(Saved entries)
╔══

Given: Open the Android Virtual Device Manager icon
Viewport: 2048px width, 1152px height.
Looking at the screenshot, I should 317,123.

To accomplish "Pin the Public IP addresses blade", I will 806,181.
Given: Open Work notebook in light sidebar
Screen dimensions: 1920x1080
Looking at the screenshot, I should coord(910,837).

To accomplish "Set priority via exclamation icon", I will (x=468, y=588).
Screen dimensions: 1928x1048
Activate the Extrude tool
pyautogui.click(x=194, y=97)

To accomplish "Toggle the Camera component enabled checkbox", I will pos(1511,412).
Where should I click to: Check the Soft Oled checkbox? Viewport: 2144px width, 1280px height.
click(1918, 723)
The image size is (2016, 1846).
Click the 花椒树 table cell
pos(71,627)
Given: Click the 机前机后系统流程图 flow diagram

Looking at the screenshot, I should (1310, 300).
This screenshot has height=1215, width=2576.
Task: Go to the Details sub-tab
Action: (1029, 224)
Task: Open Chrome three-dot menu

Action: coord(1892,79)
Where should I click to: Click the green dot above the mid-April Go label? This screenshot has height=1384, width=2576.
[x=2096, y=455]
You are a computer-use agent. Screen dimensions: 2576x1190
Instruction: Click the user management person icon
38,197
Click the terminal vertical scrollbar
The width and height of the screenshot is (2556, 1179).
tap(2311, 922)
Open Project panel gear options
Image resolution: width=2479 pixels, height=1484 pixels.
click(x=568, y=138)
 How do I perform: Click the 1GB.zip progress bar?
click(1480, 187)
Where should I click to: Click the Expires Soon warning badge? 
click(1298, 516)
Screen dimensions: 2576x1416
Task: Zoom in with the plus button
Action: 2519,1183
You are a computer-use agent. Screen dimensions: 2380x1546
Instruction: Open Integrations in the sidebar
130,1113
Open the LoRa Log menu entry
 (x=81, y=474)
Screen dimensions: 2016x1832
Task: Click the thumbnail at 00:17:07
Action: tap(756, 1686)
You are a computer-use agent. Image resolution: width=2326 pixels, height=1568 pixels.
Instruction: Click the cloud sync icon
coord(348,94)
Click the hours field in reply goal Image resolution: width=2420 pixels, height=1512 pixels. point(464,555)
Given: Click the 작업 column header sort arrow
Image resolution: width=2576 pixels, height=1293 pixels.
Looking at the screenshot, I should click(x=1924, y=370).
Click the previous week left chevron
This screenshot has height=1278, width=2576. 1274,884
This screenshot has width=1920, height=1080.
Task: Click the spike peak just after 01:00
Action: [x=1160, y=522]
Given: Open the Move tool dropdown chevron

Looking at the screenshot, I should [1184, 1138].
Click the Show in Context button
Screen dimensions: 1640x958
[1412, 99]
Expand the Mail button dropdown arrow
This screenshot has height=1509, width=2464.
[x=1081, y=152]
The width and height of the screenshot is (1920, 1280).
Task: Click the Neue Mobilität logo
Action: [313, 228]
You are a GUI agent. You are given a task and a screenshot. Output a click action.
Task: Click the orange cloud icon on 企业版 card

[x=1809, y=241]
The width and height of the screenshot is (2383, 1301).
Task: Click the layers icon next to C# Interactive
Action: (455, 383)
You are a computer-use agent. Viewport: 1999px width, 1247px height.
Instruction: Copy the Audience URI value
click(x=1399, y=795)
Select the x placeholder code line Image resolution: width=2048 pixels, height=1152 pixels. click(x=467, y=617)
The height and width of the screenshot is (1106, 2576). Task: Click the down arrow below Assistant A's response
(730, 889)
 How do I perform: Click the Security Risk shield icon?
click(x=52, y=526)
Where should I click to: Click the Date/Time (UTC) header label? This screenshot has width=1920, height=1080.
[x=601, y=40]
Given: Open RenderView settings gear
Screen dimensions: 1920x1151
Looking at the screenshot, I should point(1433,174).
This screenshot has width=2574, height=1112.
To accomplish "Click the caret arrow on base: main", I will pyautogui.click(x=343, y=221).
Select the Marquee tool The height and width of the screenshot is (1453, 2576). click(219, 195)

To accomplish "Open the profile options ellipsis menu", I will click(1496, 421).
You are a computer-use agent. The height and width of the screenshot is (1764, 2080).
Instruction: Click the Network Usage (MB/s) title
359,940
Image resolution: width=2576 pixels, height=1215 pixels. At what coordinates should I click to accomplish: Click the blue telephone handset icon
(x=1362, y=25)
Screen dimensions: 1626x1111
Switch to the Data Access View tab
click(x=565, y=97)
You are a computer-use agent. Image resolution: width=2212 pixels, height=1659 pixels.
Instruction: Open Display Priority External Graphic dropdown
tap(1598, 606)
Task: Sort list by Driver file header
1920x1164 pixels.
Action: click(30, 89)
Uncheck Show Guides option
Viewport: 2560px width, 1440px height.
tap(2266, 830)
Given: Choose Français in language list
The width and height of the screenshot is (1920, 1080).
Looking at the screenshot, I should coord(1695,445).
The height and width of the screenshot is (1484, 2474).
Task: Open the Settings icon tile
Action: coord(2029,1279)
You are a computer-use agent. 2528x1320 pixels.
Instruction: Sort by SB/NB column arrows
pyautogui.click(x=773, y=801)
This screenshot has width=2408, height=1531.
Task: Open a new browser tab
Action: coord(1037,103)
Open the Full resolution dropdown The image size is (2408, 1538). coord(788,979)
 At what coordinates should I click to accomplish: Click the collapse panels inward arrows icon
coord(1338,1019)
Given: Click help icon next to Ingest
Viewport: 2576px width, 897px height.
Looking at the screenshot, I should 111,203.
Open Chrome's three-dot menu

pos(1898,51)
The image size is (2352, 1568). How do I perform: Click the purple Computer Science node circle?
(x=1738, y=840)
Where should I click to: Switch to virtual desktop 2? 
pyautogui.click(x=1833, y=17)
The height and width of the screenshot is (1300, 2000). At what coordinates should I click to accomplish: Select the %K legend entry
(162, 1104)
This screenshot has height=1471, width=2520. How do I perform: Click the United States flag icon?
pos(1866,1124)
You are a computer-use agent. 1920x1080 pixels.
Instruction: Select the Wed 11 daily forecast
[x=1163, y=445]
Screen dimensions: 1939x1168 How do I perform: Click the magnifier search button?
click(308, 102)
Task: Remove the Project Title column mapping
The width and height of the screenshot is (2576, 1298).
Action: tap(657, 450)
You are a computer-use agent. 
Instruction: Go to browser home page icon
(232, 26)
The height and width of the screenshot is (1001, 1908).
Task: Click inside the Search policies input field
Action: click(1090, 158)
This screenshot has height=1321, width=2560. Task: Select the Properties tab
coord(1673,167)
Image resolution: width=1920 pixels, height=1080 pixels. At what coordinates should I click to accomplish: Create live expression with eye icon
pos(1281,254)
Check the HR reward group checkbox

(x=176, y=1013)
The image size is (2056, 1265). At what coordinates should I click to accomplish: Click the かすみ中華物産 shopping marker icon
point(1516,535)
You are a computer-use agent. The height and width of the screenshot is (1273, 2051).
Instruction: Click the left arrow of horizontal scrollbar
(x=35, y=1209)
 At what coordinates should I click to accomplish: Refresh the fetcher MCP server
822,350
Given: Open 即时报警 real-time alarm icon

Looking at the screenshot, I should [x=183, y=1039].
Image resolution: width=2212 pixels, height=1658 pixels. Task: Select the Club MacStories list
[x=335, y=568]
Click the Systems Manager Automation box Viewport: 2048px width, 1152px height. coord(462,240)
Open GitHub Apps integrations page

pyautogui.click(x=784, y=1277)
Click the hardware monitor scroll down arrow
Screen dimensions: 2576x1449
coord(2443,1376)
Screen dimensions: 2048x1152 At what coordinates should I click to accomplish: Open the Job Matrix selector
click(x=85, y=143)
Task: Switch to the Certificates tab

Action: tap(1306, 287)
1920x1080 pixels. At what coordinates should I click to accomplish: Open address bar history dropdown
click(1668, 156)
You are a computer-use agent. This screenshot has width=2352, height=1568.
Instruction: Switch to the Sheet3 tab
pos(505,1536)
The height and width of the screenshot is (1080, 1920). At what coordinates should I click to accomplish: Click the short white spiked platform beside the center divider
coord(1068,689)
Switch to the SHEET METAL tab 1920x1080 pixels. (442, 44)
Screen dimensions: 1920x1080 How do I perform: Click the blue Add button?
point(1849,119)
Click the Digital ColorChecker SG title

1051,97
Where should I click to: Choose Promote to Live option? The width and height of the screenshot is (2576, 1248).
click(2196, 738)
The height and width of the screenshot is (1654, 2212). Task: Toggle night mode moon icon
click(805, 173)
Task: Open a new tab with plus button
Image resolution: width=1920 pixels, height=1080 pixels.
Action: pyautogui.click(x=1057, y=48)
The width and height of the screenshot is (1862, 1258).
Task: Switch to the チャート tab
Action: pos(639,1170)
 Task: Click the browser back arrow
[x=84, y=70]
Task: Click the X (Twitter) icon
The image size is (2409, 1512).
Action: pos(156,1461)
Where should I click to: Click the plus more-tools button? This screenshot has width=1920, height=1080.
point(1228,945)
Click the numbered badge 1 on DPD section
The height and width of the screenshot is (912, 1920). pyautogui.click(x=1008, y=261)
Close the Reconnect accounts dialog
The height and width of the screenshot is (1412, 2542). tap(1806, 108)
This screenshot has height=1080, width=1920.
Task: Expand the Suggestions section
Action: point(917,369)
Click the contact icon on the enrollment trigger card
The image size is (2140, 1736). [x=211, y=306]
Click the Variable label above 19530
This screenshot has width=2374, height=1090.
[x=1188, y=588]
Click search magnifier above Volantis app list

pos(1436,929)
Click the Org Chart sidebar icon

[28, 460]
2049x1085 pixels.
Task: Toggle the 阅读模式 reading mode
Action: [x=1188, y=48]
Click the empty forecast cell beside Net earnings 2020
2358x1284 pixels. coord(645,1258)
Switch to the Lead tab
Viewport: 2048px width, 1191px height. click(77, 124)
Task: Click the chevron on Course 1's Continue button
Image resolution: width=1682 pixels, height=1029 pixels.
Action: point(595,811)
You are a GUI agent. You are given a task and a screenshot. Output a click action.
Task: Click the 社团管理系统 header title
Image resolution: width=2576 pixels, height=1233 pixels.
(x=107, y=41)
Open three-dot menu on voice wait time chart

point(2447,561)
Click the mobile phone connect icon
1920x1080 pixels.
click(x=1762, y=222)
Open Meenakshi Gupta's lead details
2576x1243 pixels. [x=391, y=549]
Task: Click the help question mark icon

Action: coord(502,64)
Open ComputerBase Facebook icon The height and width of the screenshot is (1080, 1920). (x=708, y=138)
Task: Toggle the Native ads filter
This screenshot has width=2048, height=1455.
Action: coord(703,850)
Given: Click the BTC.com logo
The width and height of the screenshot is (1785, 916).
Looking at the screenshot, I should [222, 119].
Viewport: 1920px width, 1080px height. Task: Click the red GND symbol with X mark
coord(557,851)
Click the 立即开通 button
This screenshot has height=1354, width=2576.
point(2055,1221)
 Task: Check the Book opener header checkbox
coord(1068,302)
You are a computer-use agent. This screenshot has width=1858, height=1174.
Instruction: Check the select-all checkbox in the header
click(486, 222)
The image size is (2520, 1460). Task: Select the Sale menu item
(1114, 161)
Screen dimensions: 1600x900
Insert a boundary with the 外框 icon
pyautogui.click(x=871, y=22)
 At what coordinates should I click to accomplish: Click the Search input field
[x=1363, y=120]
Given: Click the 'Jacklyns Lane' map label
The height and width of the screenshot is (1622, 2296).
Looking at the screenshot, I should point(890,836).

╚══

▶ **TASK BRIEF**
Reproduce the entries exactly, but only from their first line to the line holding "Given: Open Work notebook in light sidebar", with that last line kept.

▶ **EXERCISE RESULT**
Given: Open the Android Virtual Device Manager icon
Viewport: 2048px width, 1152px height.
Looking at the screenshot, I should 317,123.

To accomplish "Pin the Public IP addresses blade", I will 806,181.
Given: Open Work notebook in light sidebar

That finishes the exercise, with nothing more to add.